O mecanismo capaz de vibrar e não vibrar ao mesmo tempo é obra de Aaron O’Connell e mais onze colegas do laboratório de Andrew Cleland, na Universidade da Califórnia, em Santa Bárbara (EUA). No artigo publicado 17 de março no site da revista Nature, o grupo explicou como resfriou a peça de metal até quase zero absoluto, deixando o mecanismo em seu estado de movimento mínimo possível, seu “estado quântico fundamental”. Mais parado que isso o mecanismo não pode ficar.

Podiam cantar vitória só com esse feito, mas seguiram em frente. Depois de colocar o oscilador em seu estado fundamental, transmitiram à peça a menor quantidade de energia possível que ela é capaz de absorver, um “quantum de vibração”.

Durante esse experimento, os pesquisadores obtiveram evidências indiretas de que, por alguns instantes, o mecanismo fez algo que apenas feixes de luz, átomos e moléculas individuais fazem normalmente. Algo que por muito tempo se pensava que apenas esses entes tão minúsculos seriam capazes de fazer.

Mundo Quântico X Mundo Clássico

Desde o início do século XX, os físicos descobriram que as leis da física do dia-a-dia, a física clássica–cujas fórmulas aproximadas precisamos decorar para passar no vestibular e que é quase tudo o que os engenheiros precisam saber para construirem pontes e usinas hidrelétricas–funcionam mal e mal no mundo molecular, atômico e subatômico.

Elétrons orbitando o núcleo dos átomos, as partículas de luz que eles emitem e absorvem, tudo isso e muito mais é explicado apenas por outro conjunto de leis, as da mecânica quântica.

A teoria tem esse nome porque, ao contrário da física clássica, onde os objetos podem trocar energia de maneira contínua, a energia na mecânica quântica é trocada na forma de múltiplos de uma porção mínima, os chamados quantum de energia (o plural é quanta). A quantidade de energia de um quantum varia de caso para caso.

As diferenças entre a mecância quântica e a física clássica não param nos quanta. Elétrons, por exemplo, podem agir “como se estivessem em dois lugares ao mesmo tempo”. O que quero dizer com a frase anterior entre aspas fica bem claro com o famoso exemplo em que se faz um elétron passar por duas fendas em uma parede. Tentei achar um link para algum texto que descrevesse esse exemplo, mas não achei nada que preste. Prometo mais para frente escrever sobre isso com mais detalhe. Por ora, basta dizer que quando se faz esse experimento em certas circunstâncias, os resultados sugerem que o elétron percorreu dois caminhos diferentes simultâneamente.

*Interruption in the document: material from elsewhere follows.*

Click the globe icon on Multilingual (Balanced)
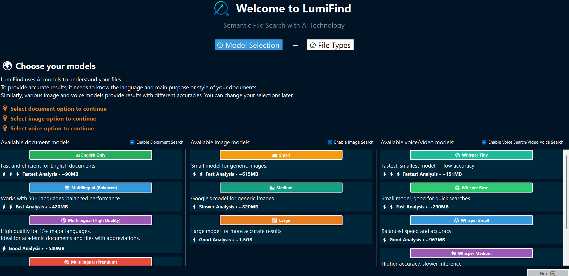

Até dá para dormir sossegado aceitando que elétrons existem em estados além da nossa imaginação. Mas objetos maiores, feitos de muitos átomos? O físico Erwin Schrödinger imaginou em 1935 um gato preso dentro de uma caixa onde um dispositivo lança veneno no ar quando um núcleo atômico emite radiação. Acontence que, até o momento em que alguém abra a caixa, o núcleo pode estar em um desses estados insanos em que ele emite e não emite a radiação, o que faz com que o lançador de veneno tenha sido acionado e não acionado, e o gato esteje morto e vivo ao mesmo tempo.

Isso seria mesmo possível? Um objeto “clássico” poderia se comportar quanticamente? Onde fica a linha que separa o mundo quântico do clássico? Essa linha existe? Será que a mecânica quântica precisa ser corrigida? São essas questões que motivam experimentos com objetos em princípio”clássicos”, feitos de bilhões ou trilhões de átomos, mas pequenos o suficiente para que seja possível vislumbrar efeitos quânticos neles.

Esses experimentos já obtiveram resultados muito interesssantes. Em 2000, físicos observaram a corrente elétrica em um anel supercondutor girar em dois sentidos ao mesmo tempo. Ano passado, outro grupo de pesquisadores emaranhou o estado de dois qubits superconduntores visíveis a olho nu.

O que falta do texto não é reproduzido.